Lama Gyurme (born in 1948), or Lama Gyourmé, is a Buddhist Bhutanese Lama and musician.

He has lived in France since 1974, and he is the director of the Kagyu-Dzong center in Paris, since 1982, the Vajradhara-Ling center in Aubry-le-Panthou, Normandy and since 2011 the Drayang Gyatso Ling Association in Masnou (Barcelona-Spain) related to mantra chants and meditation.

Born in Bhutan in 1948, he was entrusted by his family at the age of four to the monastery of Djang Tchub Tcheu Ling in Bhutan where his interest in sacred music appeared quickly. At the age of nine, he became a permanent resident of the monastery where he received Buddhist teachings, completed by an initiation to traditional arts, including music.

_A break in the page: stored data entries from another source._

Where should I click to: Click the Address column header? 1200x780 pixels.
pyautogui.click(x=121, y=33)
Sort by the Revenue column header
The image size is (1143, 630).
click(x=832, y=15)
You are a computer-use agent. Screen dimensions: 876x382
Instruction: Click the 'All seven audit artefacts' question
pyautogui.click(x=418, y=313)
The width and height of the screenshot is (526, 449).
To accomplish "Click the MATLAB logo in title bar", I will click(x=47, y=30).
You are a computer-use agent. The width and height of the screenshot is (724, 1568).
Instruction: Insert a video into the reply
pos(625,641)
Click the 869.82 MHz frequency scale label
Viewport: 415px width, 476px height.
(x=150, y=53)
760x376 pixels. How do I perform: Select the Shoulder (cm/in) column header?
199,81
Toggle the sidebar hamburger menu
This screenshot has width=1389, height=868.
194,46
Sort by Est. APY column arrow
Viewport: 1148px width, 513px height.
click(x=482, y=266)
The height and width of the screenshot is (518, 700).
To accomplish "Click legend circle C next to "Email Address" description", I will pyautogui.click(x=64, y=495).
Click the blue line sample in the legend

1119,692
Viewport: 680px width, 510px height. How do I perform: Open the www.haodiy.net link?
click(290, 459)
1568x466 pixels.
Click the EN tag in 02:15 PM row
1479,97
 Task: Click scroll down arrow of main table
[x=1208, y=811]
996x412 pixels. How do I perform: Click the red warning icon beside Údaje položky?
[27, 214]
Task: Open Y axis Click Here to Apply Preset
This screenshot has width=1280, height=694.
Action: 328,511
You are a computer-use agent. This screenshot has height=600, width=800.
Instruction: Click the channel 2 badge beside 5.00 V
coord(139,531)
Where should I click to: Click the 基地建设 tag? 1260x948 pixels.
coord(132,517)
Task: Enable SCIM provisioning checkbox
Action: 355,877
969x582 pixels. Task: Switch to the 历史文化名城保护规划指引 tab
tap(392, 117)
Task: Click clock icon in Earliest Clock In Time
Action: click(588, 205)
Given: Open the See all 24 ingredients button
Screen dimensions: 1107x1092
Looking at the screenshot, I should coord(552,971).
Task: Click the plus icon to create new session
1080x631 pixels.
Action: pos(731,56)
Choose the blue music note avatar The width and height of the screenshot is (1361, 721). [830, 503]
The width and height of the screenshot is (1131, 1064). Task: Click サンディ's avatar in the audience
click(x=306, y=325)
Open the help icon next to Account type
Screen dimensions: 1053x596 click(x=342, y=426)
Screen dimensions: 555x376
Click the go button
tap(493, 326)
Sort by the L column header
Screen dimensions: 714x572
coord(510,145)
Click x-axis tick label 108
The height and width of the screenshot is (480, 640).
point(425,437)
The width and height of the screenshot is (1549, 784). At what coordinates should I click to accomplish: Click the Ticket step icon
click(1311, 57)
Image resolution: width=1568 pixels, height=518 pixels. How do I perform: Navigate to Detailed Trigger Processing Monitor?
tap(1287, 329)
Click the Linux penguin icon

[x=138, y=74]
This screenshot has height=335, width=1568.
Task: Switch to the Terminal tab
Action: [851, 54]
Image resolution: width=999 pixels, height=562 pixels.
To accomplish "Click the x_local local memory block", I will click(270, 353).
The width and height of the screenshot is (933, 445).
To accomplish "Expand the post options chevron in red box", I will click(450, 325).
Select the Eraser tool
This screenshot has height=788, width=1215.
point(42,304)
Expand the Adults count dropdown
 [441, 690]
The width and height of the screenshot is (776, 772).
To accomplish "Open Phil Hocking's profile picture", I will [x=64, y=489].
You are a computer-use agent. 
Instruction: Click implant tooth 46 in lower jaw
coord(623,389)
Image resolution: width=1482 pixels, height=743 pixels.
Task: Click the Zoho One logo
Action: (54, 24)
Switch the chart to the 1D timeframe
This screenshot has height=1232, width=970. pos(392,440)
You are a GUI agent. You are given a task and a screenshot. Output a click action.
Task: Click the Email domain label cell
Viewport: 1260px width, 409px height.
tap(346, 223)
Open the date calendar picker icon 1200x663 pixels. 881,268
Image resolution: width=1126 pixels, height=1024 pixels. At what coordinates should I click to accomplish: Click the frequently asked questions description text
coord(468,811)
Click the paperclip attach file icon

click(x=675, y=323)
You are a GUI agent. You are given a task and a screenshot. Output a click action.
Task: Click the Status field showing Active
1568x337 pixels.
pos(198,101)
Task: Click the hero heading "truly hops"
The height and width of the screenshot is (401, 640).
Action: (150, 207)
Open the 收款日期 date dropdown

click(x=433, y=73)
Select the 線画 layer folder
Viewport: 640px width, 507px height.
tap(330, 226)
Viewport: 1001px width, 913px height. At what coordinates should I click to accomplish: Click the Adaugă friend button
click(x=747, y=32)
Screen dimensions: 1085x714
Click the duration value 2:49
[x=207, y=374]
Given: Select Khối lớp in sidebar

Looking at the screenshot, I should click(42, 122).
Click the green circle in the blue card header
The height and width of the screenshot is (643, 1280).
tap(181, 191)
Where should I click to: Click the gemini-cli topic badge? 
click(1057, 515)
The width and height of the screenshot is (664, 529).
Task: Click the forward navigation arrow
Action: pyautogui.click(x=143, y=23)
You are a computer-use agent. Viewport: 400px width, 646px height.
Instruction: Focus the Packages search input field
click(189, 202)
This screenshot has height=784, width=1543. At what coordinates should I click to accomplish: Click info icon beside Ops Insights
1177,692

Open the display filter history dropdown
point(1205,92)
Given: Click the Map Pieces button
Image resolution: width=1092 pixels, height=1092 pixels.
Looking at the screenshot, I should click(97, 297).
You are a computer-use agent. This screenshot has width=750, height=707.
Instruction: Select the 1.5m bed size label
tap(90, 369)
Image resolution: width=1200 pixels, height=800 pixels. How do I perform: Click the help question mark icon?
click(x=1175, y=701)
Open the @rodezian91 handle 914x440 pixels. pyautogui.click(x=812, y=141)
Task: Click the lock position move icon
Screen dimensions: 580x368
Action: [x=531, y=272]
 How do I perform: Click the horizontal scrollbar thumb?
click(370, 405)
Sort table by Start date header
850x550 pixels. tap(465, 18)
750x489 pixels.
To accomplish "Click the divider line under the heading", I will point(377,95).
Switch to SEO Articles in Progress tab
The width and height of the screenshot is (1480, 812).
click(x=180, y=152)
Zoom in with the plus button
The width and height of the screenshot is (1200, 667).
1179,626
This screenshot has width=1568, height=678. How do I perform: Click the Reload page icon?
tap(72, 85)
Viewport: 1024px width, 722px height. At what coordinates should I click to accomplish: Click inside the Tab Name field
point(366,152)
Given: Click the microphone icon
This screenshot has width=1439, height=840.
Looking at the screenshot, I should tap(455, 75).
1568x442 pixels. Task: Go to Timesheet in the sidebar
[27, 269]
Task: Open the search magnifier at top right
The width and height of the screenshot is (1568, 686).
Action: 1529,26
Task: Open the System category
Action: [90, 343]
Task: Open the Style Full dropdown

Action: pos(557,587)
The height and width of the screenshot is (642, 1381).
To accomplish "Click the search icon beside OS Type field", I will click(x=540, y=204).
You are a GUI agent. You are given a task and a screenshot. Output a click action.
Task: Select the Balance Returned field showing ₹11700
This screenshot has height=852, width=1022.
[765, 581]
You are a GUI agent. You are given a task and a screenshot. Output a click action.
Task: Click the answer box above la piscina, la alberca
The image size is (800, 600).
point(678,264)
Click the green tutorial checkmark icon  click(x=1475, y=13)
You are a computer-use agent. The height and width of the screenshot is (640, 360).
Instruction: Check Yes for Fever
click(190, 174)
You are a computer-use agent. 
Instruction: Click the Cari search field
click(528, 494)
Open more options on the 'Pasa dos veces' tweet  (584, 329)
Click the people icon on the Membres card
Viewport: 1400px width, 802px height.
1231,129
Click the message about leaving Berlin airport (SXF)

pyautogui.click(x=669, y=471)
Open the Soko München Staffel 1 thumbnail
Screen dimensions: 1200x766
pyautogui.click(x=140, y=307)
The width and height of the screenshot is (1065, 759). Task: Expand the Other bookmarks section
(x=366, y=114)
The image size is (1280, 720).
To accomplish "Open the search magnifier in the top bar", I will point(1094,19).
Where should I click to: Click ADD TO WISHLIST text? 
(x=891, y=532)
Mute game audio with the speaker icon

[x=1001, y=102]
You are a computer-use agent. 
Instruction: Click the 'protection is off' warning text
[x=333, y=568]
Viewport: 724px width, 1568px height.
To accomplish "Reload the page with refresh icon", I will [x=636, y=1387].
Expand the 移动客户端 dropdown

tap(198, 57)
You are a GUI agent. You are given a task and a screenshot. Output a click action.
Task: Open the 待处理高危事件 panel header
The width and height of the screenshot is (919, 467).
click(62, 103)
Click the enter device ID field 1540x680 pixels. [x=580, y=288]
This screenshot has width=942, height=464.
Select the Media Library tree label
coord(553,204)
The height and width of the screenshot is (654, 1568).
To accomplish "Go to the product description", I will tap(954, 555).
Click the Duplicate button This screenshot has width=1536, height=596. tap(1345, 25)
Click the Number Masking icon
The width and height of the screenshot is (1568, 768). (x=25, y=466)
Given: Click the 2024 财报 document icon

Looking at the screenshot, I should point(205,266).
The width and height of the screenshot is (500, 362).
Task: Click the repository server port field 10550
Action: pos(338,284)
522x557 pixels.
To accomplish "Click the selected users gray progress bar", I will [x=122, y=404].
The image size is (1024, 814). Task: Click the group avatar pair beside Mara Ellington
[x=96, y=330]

At the age of 20, he followed his first spiritual retreat of three years, three months and three days, necessary to the formation of Lama, at the monastery of Sonada in India of which the director is Kalu Rinpoche. During this retreat, he was given the title of "Oumze" – master of music – by Kalu Rinpoche. After a stay at the monastery of Rumtek in Sikkim, he fulfilled his religious education in Bhutan before obtaining his diploma of teacher of the Kagyupa tradition that was given to him by the 16th Karmapa.

After being introduced to Jean-Philippe Rykiel by a female disciple of Gyurme's in 1994, the pair went onto collaborate on several projects including the Real World Records album Rain of Blessings: Vajra Chants.

In 1995 and in 1998, Gyurme went on a pilgrimage to Tibet and visited the 17th Karmapa Orgyen Trinley Dorje in the monastery of Tsurphu. He presented him his project of construction of the Temple for Peace.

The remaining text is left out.